### PAGE
While environmentalists bemoan any potential delisting of wolves from the Endangered Species List, the predators are making short work of Wyoming’s elk population. Wolves have reportedly decreased the state’s southwestern elk numbers by seven percent during the winter of 2015-16 alone.
Fish and Game’s John Lund was quoted in the Casper Star Tribune as saying, “We have had a lot of wolf predation on elk throughout our feedgrounds the last several years. This year has been significant, especially at that feedground. We’re estimating between 70 and 75 elk have been killed this year.”
According to CNN, the area holds about 1,100 elk.
The Washington Times reports that the department supplementally feeds the elk grass and alfala hay during the winters at a feeding station near Bondurant, along with 21 other stations across the state. Bondurant was the scene of an especially grisly incident recently, with a pack of wolves killing 19 elk for no apparent reason.

### ENTRIES PROVIDED
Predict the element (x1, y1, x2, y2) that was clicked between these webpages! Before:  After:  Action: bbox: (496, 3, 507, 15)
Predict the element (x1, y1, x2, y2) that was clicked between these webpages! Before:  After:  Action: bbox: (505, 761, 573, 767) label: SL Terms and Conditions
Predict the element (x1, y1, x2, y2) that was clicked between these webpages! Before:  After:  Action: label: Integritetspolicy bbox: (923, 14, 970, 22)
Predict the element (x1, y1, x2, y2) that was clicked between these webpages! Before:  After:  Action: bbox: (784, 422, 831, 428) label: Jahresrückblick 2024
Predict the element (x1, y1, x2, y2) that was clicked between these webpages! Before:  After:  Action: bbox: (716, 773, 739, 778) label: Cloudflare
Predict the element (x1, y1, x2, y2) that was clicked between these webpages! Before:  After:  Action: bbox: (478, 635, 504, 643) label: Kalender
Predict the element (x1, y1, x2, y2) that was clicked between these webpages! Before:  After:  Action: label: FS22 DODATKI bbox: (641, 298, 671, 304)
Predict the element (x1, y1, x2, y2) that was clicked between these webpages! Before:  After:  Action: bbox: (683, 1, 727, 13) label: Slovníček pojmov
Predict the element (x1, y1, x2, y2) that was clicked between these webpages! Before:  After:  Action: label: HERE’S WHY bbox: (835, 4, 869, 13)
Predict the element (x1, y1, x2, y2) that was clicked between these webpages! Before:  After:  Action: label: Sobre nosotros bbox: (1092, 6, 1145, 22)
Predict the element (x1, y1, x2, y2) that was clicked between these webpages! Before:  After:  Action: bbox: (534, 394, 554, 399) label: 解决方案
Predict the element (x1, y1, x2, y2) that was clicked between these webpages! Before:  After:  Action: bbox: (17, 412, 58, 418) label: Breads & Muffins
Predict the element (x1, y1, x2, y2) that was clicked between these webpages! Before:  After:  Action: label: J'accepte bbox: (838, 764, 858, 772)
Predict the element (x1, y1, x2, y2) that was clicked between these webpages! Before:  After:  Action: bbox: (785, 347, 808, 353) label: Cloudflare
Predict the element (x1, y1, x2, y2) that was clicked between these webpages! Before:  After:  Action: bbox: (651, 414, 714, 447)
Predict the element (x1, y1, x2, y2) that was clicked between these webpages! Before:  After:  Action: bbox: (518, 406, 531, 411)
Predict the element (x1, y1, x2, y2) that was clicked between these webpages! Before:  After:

### TO-DO LIST
1. Answer these questions about the article on wolves and Wyoming elk, one per line:
(a) By what percentage did wolves reportedly reduce southwestern Wyoming's elk numbers during the winter of 2015-16?
(b) According to CNN, about how many elk does the area hold?
(c) How many elk did a pack of wolves kill in the recent incident at Bondurant?
2. Express the lines of the listing as a JSON list of strings, one string per line, with blank lines left out. Begin with the listing line that contains "764, 858, 772)" and continue through the end of the listing.

### TASK-BY-TASK OUTPUTS
1.
(a) Seven percent.
(b) About 1,100.
(c) 19.

2.
[
  "Predict the element (x1, y1, x2, y2) that was clicked between these webpages! Before:  After:  Action: label: J'accepte bbox: (838, 764, 858, 772)",
  "Predict the element (x1, y1, x2, y2) that was clicked between these webpages! Before:  After:  Action: bbox: (785, 347, 808, 353) label: Cloudflare",
  "Predict the element (x1, y1, x2, y2) that was clicked between these webpages! Before:  After:  Action: bbox: (651, 414, 714, 447)",
  "Predict the element (x1, y1, x2, y2) that was clicked between these webpages! Before:  After:  Action: bbox: (518, 406, 531, 411)",
  "Predict the element (x1, y1, x2, y2) that was clicked between these webpages! Before:  After:"
]